## EXERCISE DETAILS
Using the text on arrays, explain why any element of a two-dimensional array can be located in constant time.

## EXCERPTED TEXT

******

Array

Basic Concepts

One-dimensional Arrays

An array is a fundamental data structure in computer science, defined by the following characteristics:

Fixed size: An array has a fixed length determined when it is created.
Contiguous memory layout: All elements are stored in a continuous, uninterrupted block of memory.
Homogeneous elements: An array stores elements of the same data type (e.g., only integers or only floats). Consequently, each element occupies an identical amount of memory.
Constant-time indexing: Because of contiguous storage and uniform element sizes, we can directly access any element using a simple mathematical formula: Memory address of element = Base address of the array + Index * Element size. Accessing an element by its index is an $O(1)$ operation.
Linear-time insertion and deletion: Inserting or deleting elements in the middle of an array requires shifting the subsequent elements, which runs in $O(n)$ time, where $n$ is the size of the array.
Cache friendliness: Contiguous memory layout exhibits excellent CPU cache locality, making sequential iteration significantly faster than in non-contiguous data structures.

Multi-dimensional Arrays

A multidimensional array (often called a matrix or tensor) is an array whose elements are themselves arrays. While two-dimensional arrays are the most common, arrays can theoretically have any number of dimensions. Each dimension is referred to as an "axis."

A two-dimensional (2D) array represents tabular data or matrices. In memory, 2D arrays are typically stored in row-major order, where the data for the first row is placed first, followed immediately by the second, and so on. Since every row contains the same number of elements, we can compute any element's memory address in constant time. For a 2D array with $n$ rows and $m$ columns, the memory address of the element at row $i$ and column $j$ is calculated as: Memory address of element = Base address of the array + (m * i + j) * Element size.

******

## INFORMATION SUPPLIED
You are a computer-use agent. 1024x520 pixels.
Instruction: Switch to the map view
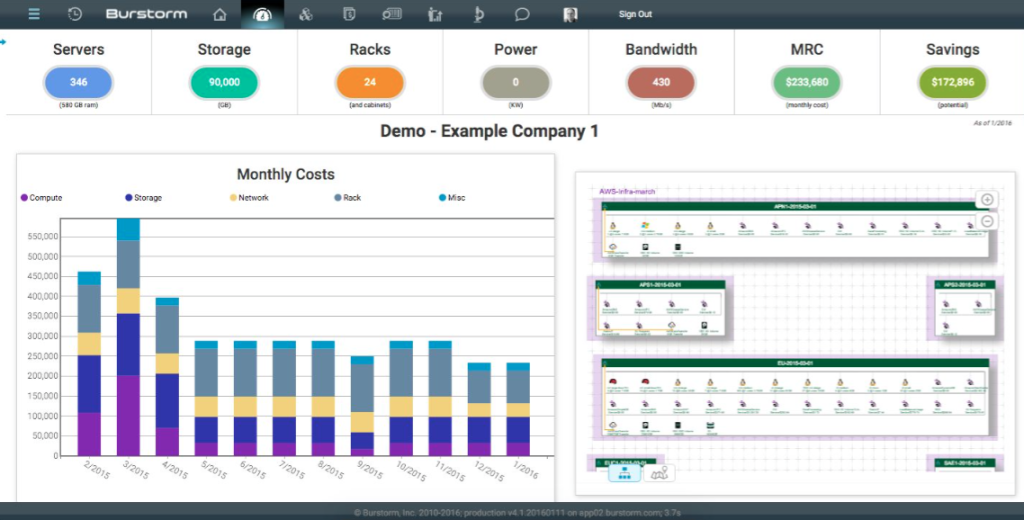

******

## FULL SOLUTION
Two-dimensional arrays are typically stored in row-major order, with each row placed immediately after the previous one, and every row contains the same number of elements. Because of this, the address of the element at row i and column j can be computed directly as the base address of the array plus (m * i + j) times the element size, where m is the number of columns.